START Provided records
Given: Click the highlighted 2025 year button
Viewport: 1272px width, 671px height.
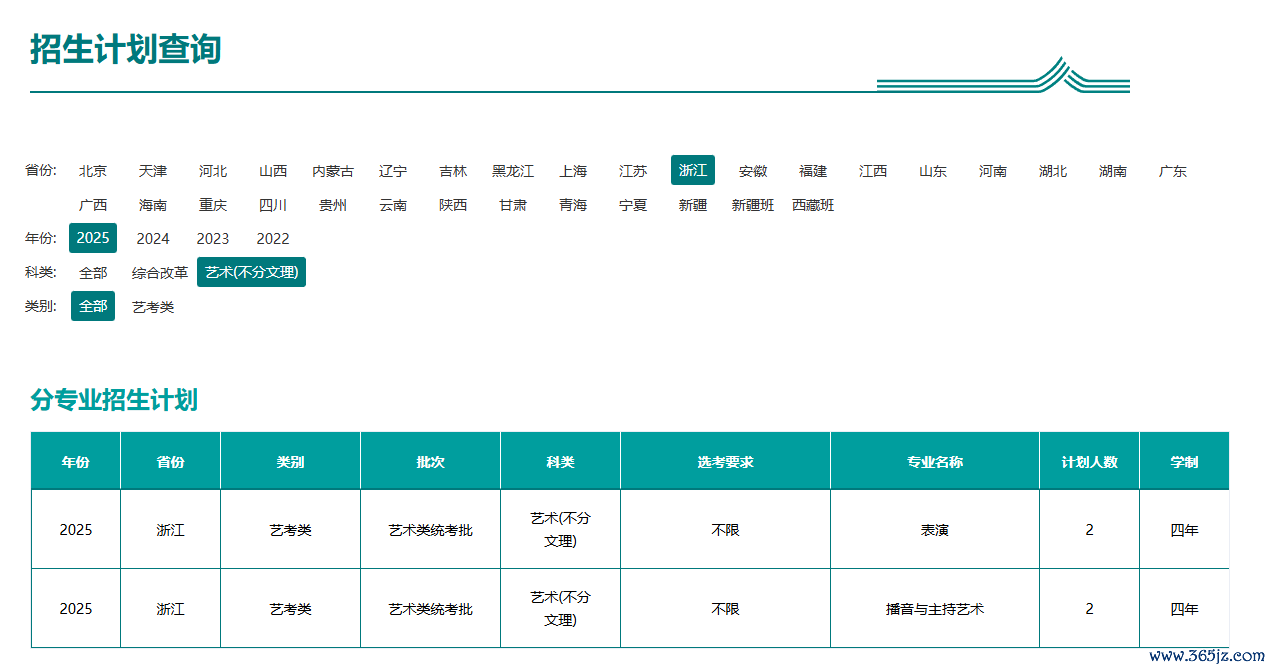Looking at the screenshot, I should (x=93, y=238).
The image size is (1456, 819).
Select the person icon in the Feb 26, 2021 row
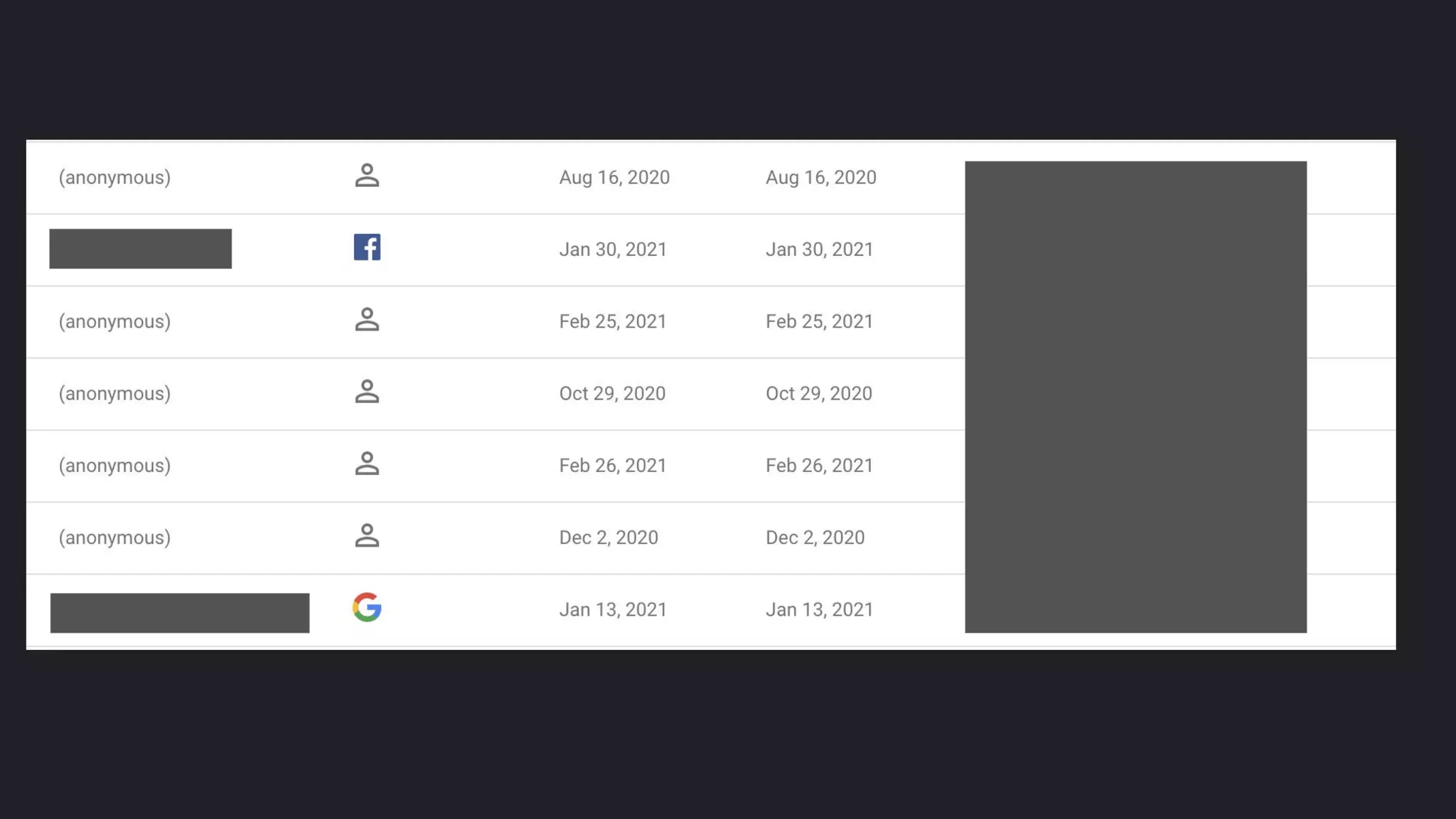pos(367,464)
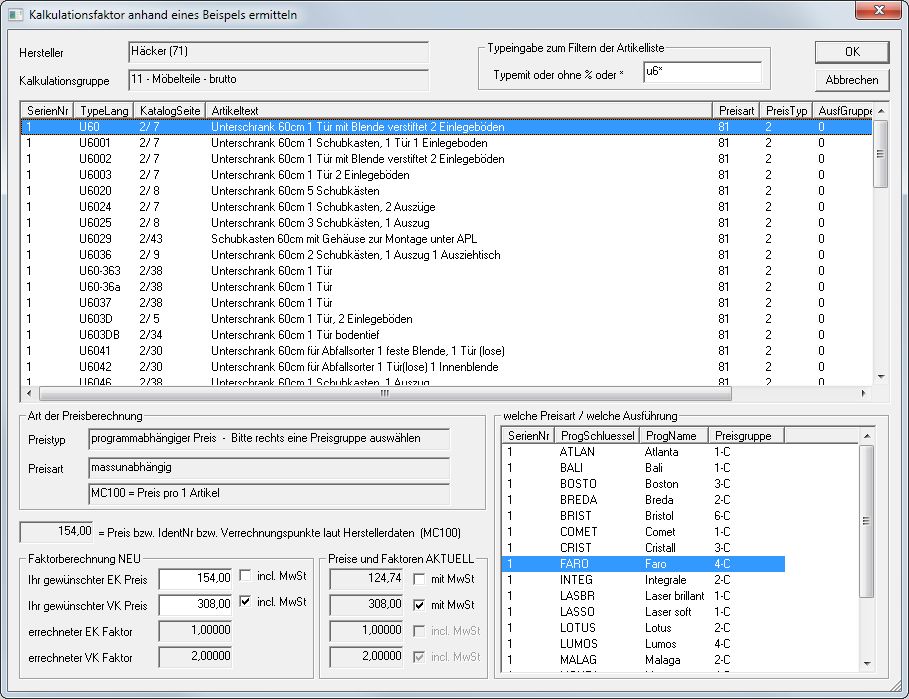Screen dimensions: 909x699
Task: Click the ProgName column header
Action: (x=674, y=435)
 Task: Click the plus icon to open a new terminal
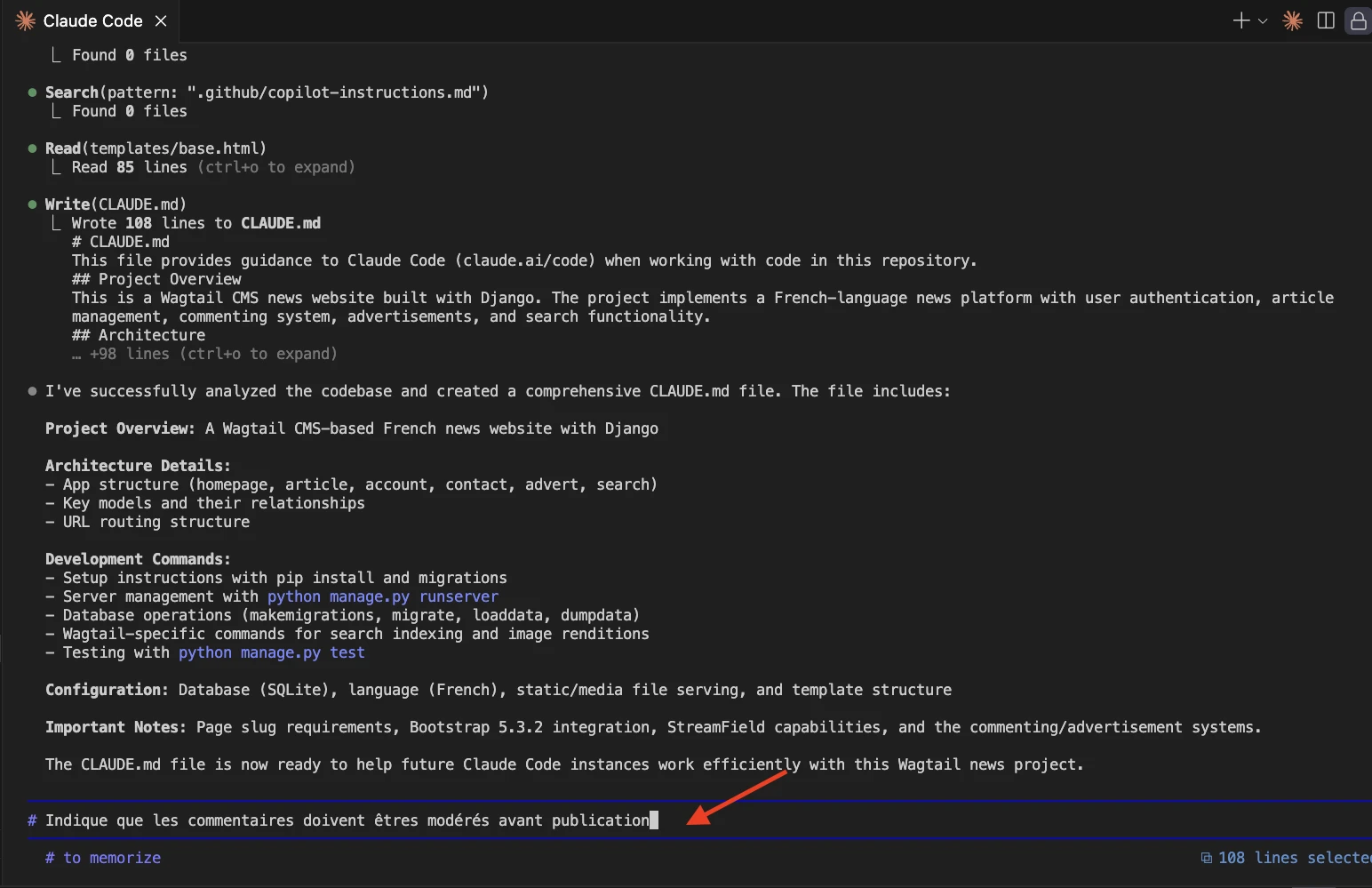pos(1240,20)

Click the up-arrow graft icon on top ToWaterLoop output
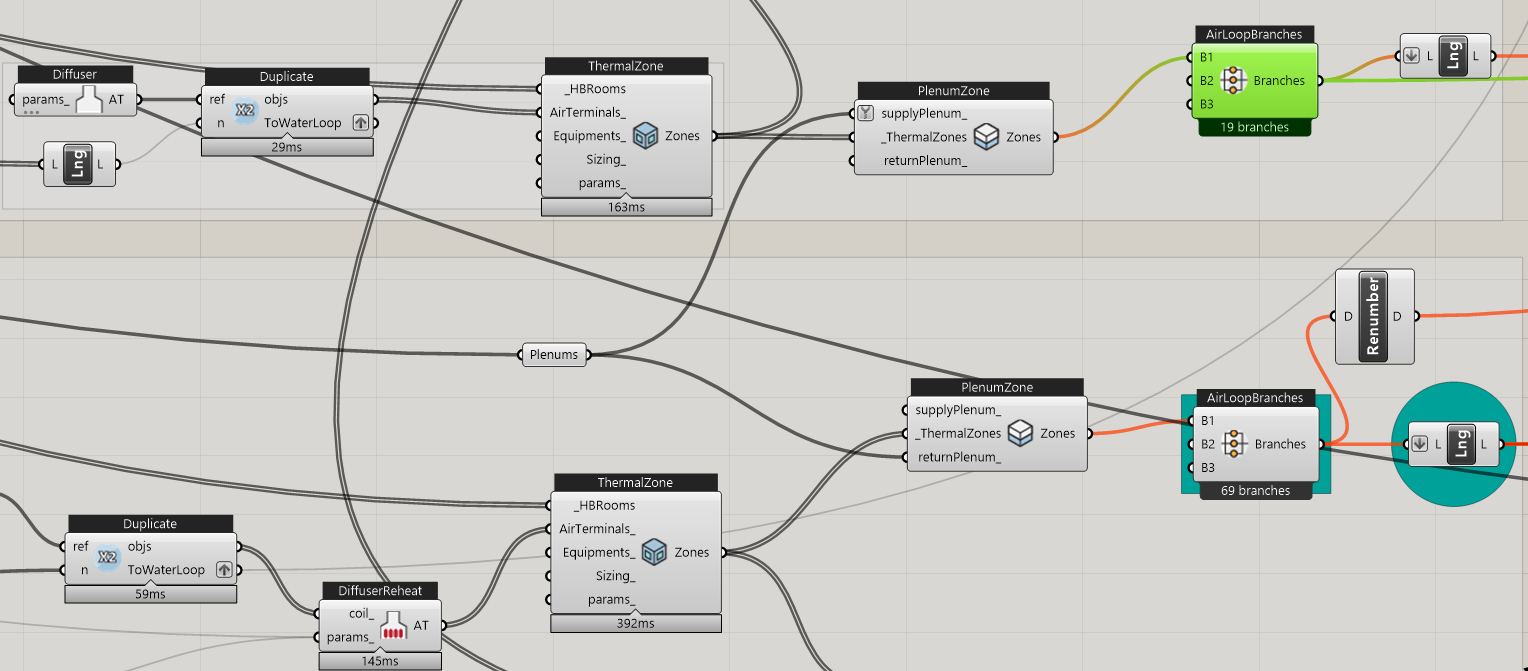click(360, 123)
END Provided records
Please output the full listing above exactly, minus any pictures.

### Written reply
Given: Click the highlighted 2025 year button
Viewport: 1272px width, 671px height.
Looking at the screenshot, I should (x=93, y=238).
The image size is (1456, 819).
Select the person icon in the Feb 26, 2021 row
pos(367,464)
Screen dimensions: 909x699
Task: Click the ProgName column header
Action: (x=674, y=435)
 Task: Click the plus icon to open a new terminal
pos(1240,20)

Click the up-arrow graft icon on top ToWaterLoop output
click(360, 123)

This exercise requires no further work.